Here we could just use < from the derived Ord instance for the extension data type:

data Extension = C | O | Exe deriving (Eq, Ord)

type File = (FilePath, Extension)

partialOrder :: PartialOrder File
partialOrder (_, x) (_, y) = x < y

I find this a convincing example, where we can have a type-safe construction of an acyclic graph thanks to some domain knowledge.

Construct via Cartesian product (medium priority)

The Cartesian product of two acyclic graphs is acyclic, so let's add box to the API.

Basic graph construction primitives (medium priority)

We could easily support the following graph construction primitives:

empty :: Acyclic.AdjacencyMap a
vertex :: a -> Acyclic.AdjacencyMap a
vertices :: [a] -> Acyclic.AdjacencyMap a
-- D stands for "disjoint"
overlayD :: Acyclic.AdjacencyMap a -> Acyclic.AdjacencyMap b -> Acyclic.AdjacencyMap (Either a b)
connectD :: Acyclic.AdjacencyMap a -> Acyclic.AdjacencyMap b -> Acyclic.AdjacencyMap (Either a b)

I'm not entirely sure how useful these will be in practice, but they are cheap to add, so why not.

Construct via transitive closure (medium priority)

A transitive closure of an acyclic graph is acyclic, so we can support transitiveClousre:

transitiveClosure :: Ord a => Acyclic.AdjacencyMap a -> Acyclic.AdjacencyMap a

Construct an acyclic graph via the "acyclic monad" (low priority)

The priority of this requirement is low, because it seems to work only for graphs that are fixed at compile time. (Andrey: Is this really true?)

(Adithya: I cannot answer the question yet, but seems to be the case.)

Consider that the graph is built by a few monadic computations.

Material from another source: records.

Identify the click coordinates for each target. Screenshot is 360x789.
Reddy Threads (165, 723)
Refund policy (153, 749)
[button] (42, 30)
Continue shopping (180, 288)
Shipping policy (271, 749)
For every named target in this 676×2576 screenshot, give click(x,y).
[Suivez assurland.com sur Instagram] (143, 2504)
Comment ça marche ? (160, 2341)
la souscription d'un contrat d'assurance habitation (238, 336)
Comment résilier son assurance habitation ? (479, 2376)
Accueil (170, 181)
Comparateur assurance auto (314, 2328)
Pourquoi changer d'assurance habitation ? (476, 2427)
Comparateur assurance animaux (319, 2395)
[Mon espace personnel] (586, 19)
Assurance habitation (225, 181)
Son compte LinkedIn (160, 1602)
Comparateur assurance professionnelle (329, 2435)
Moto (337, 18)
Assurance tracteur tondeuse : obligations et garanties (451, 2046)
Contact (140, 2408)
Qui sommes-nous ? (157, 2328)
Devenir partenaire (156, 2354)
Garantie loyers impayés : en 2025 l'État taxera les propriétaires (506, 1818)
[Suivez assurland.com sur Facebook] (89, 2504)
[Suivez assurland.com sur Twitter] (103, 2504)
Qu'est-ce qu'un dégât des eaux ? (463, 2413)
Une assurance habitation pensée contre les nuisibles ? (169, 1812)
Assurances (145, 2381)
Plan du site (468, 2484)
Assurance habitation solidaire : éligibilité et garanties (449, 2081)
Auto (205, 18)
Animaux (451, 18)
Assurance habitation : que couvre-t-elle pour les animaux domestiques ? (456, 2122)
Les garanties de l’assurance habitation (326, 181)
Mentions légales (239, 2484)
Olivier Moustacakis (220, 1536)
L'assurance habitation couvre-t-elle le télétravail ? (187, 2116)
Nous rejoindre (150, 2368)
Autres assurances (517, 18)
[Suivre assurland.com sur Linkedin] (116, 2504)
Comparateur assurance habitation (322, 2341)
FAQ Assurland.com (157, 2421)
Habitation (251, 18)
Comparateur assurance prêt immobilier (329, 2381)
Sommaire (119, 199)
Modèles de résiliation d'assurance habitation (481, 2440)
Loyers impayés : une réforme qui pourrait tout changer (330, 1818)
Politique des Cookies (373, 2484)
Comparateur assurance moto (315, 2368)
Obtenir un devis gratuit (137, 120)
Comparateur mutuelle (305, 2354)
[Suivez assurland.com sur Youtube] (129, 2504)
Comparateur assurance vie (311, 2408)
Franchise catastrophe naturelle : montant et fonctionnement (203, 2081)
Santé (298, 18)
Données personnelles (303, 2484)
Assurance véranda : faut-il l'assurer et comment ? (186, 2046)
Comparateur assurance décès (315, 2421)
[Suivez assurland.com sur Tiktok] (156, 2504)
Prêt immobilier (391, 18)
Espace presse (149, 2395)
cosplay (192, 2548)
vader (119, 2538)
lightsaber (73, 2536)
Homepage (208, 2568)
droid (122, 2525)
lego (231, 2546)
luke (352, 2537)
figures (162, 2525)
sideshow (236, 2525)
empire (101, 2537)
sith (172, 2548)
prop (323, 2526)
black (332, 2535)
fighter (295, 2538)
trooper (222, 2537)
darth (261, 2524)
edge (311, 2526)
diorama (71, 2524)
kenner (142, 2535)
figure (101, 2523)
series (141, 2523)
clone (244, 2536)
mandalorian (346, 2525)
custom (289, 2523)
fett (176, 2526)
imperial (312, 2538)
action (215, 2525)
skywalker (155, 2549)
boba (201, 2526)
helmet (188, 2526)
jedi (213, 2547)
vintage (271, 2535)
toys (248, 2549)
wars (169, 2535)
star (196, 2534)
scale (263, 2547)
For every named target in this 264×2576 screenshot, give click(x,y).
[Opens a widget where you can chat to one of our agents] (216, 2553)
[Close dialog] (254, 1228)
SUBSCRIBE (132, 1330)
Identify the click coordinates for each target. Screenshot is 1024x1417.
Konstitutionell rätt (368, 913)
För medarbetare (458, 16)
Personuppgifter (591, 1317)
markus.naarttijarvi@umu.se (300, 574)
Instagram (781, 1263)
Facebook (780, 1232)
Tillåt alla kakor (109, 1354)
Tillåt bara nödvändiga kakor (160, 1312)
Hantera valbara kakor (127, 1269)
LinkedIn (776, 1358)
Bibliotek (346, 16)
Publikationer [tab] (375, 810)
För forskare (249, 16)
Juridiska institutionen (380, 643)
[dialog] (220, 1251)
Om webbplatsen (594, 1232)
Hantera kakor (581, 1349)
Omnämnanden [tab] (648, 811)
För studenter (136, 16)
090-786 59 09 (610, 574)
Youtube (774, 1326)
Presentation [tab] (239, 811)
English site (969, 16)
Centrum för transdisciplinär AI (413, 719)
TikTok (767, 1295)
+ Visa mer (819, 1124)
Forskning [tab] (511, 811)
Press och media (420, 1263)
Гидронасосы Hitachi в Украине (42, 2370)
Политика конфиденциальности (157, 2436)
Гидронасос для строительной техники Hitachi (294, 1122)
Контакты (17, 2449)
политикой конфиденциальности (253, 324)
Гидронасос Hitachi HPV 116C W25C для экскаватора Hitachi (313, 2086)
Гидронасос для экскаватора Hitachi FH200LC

  1. Define a singleton vertex. singleton
  2. Define an edge. vertexFrom

We have a State monad that tracks the definition sequence of vertices. This definition sequence is used as a PartialOrder while defining the graph. This ordering states that edges are only possible from newer vertices to the older vertices.

For example,

graph = do
  a <- singleton 1           -- order: [1]
  b <- 2 `vertexFrom` [a]    -- order: [1, 2]
  c <- 1 `vertexFrom` [a, b] -- order: [1, 2] -- (c == singleton 1)
  d <- 4 `vertexForm` [c]    -- order: [1, 2]
  return ()
data AcyclicMonad a
instance Monad AcyclicMonad

runAcyclicMonad :: Ord a => AcyclicMonad a -> Acyclic.AdjacencyMap a

TODO: Add example.

Deconstruct obtaining a topological sort (high priority)

Since the graph is acyclic, we are guaranteed that it can be topologically sorted:

topSort :: Ord a => Acyclic.AdjacencyMap a -> [a]

Using scc for quick and safe construction of acyclic graphs

We could do the following:

shrink :: AdjacencyMap a -> Acyclic.AdjacencyMap a
shrink am = AAM (Map.map (NonEmpty.head . NonEmpty.vertexList1) aam)
  where
    AAM aam = scc am 

This is 1) safe, 2) convenient, 3) complete, i.e. any acyclic graph can be constructed in this way.

However, if the given graph does have a cycle, the result will contain only one vertex from each strongly-connected component, which may cause errors at the user side.